The lads also start to do some research on pig welfare and discovered that pigs are in fact the fifth most intelligent species on earth (just behind journalists) and can play video games (though I wonder how their trotters cope with an Xbox controller). A visit to Berlin by the family to meet a pair of “wonder pigs” confirms their intellectual capabilities. Fully house trained, their human keepers spend 10 hours a day tutoring their hogs, and have learned how to “speak pig” (though the pigs haven’t yet mastered German, which, I admit, is a bit trickier).

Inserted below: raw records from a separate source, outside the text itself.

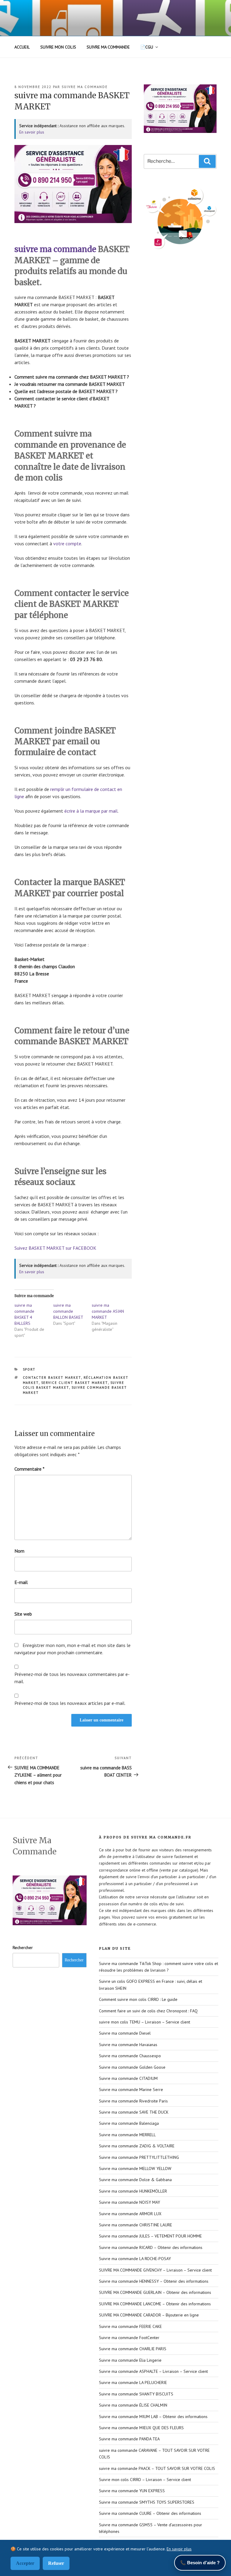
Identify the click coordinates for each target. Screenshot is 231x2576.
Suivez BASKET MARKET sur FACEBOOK (55, 1248)
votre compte (67, 543)
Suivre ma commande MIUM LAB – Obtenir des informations (153, 2416)
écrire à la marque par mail (91, 811)
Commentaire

We’re yet to see what happens to the piglets, though the emotional pull of the pigs and the educative process about what goes into processed pork (nasty nitrates) has already led their adoptive family to cut down on their ham, salami and bacon intake. The broiler hens, though, have their fate sealed. After a reasoned, democratic family discussion that would shame the House of Commons in its seriousness, it is solemnly agreed that Jennifer, Clucky and Hayley, will be sent off to the abattoir, meaning that their brief happy lives of being pampered pets is well and truly over.

Broiler hens, it is explained to the kids, are bred purposely to have short lives, because they grow so plump so quickly their legs cannot support them after a few weeks. The decision is taken with some emotional trauma and tears at the dining table. A “cheeky Nando’s” will never be the same again for them, one fears. They pledge to become an ethically carnivorous family, even though free-range poultry is much more expensive than the factory-reared stuff. We witness the cramped conditions some factory chickens are kept in – 160,000 birds in a barn for their 41-day lives; but also the relative tranquillity of an open-air free-range farm.

The most upsetting scenes for all concerned come when Jennifer, Clucky and Hayley are returned dead and oven-ready, their cadavers cradled by weeping children. Still, they tuck in anyway when their pets are served up with some roasties, sweetcorn and bread sauce; Haley is the one the children are most inclined to eat because “she” had been the grumpiest of the three.

So a lot is learnt in the course of this unusually thoughtful example of reality TV, which more resembles an experiment by a university psychology department. The key moment is giving the creatures their names, which acknowledges their status as sentient beings with degrees of intelligence and even individual personalities. As the (human) mum of the chicken adopters, Cynthia, points out, the main reason why most of us still eat meat and poultry (and too much of it) is because “ignorance is bliss”. Knowledge, we find out, is murder.